Losquadro v. Winthrop University Hospital

628 N.Y.S.2d 770 | N.Y. App. Div. | 1995

In an action to recover damages, inter alia, for negligent infliction of emotional distress, the defendants Anthony Batista, Winthrop University Hospital, and Beth Cohen appeal, as limited by their notices of appeal and briefs, from so much of an order of the Supreme Court, Nassau County (Segal, J.), dated March 4, 1994, as denied the branches of their respective motions for partial summary judgment dismissing the sixth through tenth causes of action on the merits.

Ordered that the appeal of Beth Cohen is dismissed, without costs or disbursements, since she is not aggrieved by the portion of the order appealed from; and it is further,

Ordered that the order is reversed insofar as appealed from, *534on the law, the branches of the motions of the defendants Anthony Batista and Winthrop University Hospital which were for partial summary judgment dismissing the sixth through tenth causes of action on the merits are granted; and it is further,

Ordered that, upon searching the record, the order is modified, on the law, by deleting the provisions thereof which denied the branches of the motions of the remaining defendants, John Gomes and Jeffrey Lieberman, which were for partial summary judgment dismissing the sixth through tenth causes of action on the merits, and substituting therefor provisions granting such relief; and it is further,

Ordered that the defendants Winthrop University Hospital and Anthony Batista are awarded one bill of costs.

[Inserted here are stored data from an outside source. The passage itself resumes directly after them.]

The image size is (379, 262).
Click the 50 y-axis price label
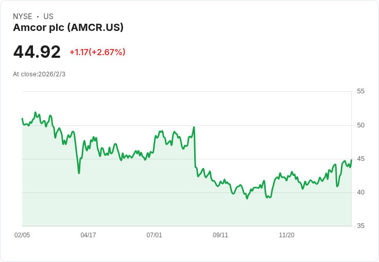[360, 125]
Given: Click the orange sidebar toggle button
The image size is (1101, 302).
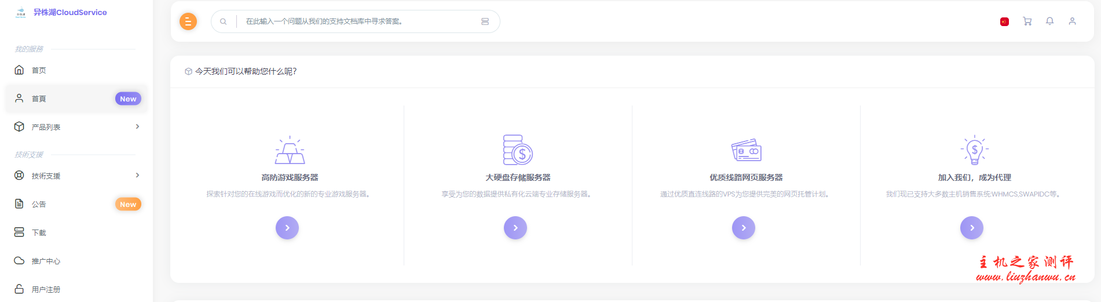Looking at the screenshot, I should tap(188, 21).
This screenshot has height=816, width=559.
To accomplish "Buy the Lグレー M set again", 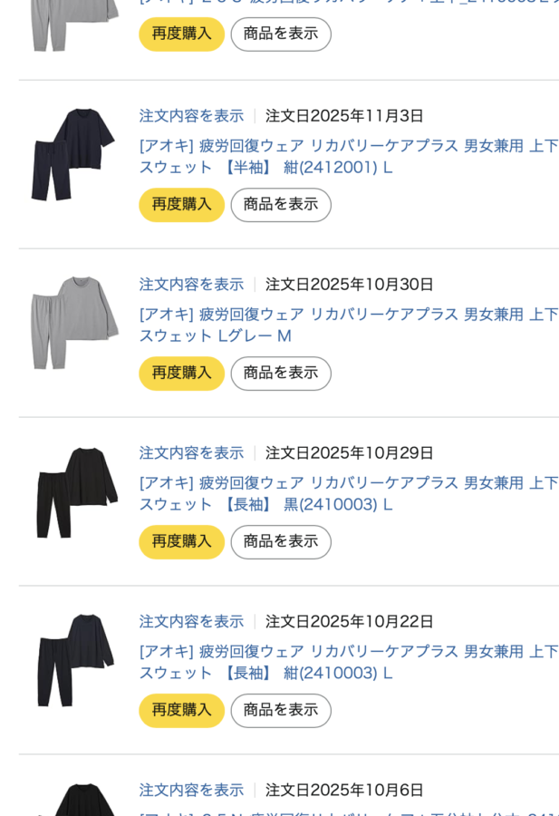I will (x=181, y=374).
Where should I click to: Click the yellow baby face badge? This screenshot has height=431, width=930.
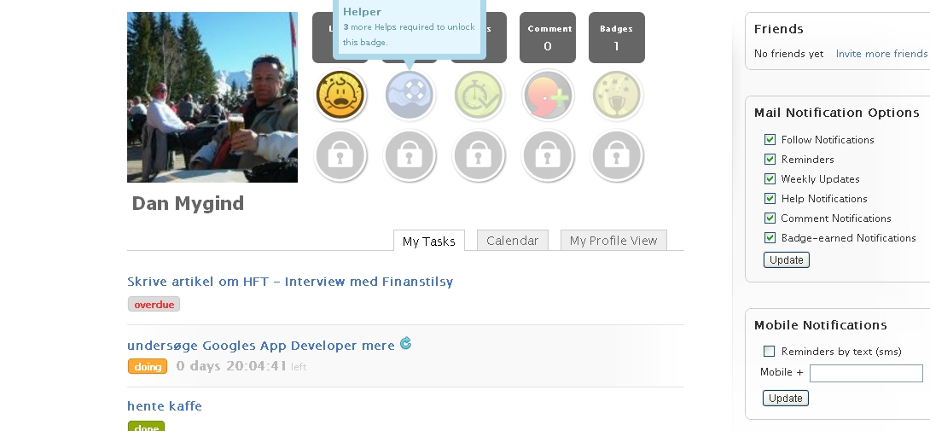point(340,95)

The Supreme Court erred by failing to grant partial summary judgment to all of the defendants with respect to the sixth through tenth causes of action for damages for negligent infliction of emotional distress. The plaintiffs’ allegations with respect to these causes of action fail to set forth any duty owed by the defendants to the plaintiff Teresa Losquadro (see, Johnson v Jamaica Hosp., 62 NY2d 523, 526-527; Kalina v General Hosp., 13 NY2d 1023; Tenuto v Lederle Labs., 207 AD2d 541; see also, Landon v New York Hosp., 101 AD2d 489, affd 65 NY2d 639). Moreover, while physical injury is no longer a necessary element of a cause of action to recover damages for negligent infliction of emotional distress, such a cause of action must generally be premised upon conduct that unreasonably endangers the plaintiff’s physical safety (see, Glendora v Gallicano, 206 AD2d 456; De Rosa v Stanley B. Michelman, P. C., 184 AD2d 490, 491). No such conduct is alleged in this case, and the plaintiff Teresa Losquadro’s claims of emotional distress do not come within any recognized exception to the foregoing rule (see, Johnson v State of New York, 37 NY2d 378). Moreover, they are remote and speculative (see, e.g., Kaufman v Physical Measurements, 207 AD2d 595, 596).

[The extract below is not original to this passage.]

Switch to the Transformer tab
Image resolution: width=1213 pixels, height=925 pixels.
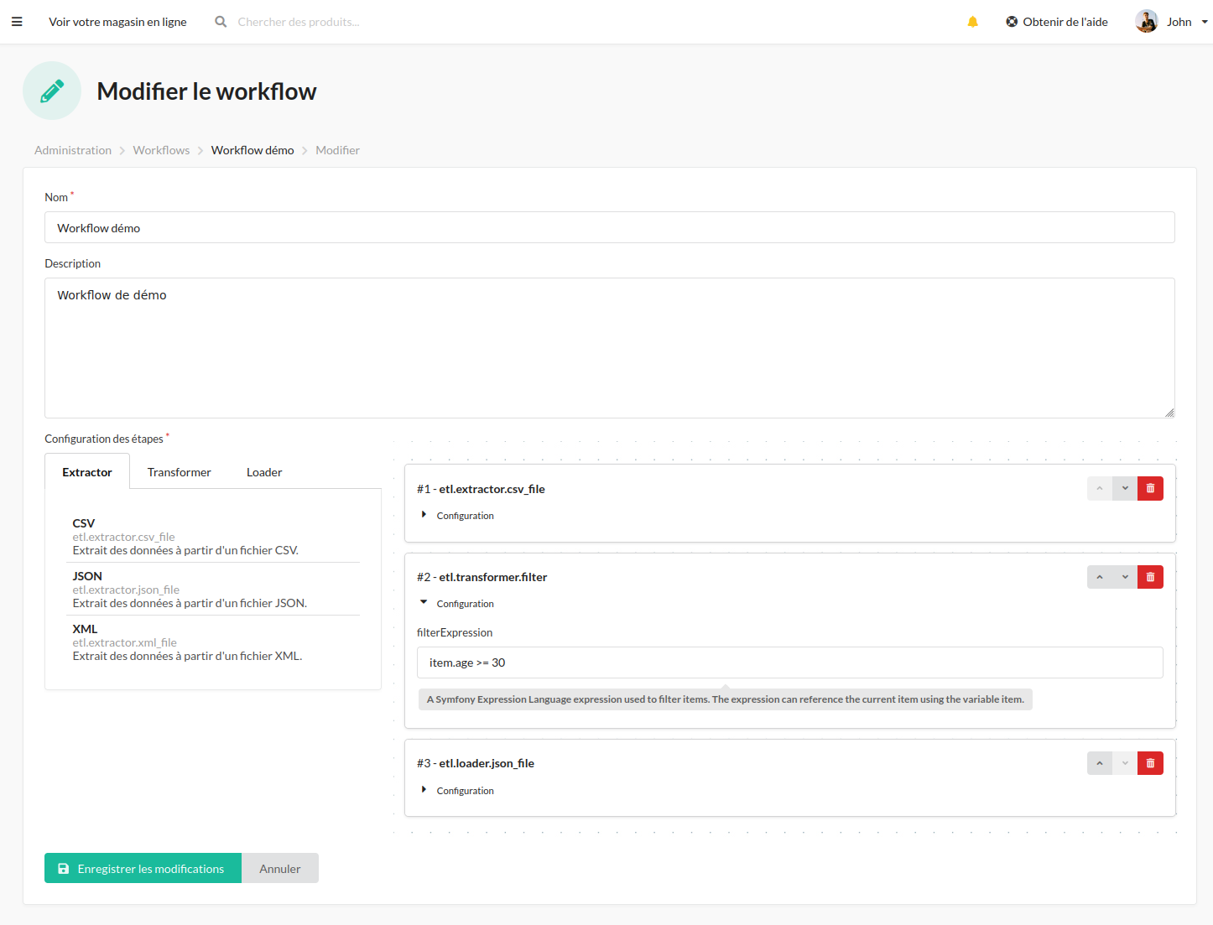[179, 471]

We disagree with the Supreme Court’s determination that the allegations underlying the plaintiff’s sixth through tenth causes of action demonstrate that the plaintiff might be able to plead a legally sufficient cause of action to recover damages for fraud (see, Callas v Eisenberg, 192 AD2d 349, 350; Rivera v Wyckoff Hgts. Hosp., 184 AD2d 558, 561; Spinosa v Weinstein, 168 AD2d 32, 41-42). Pizzuto, J. P., Hart, Friedmann and Florio, JJ., concur.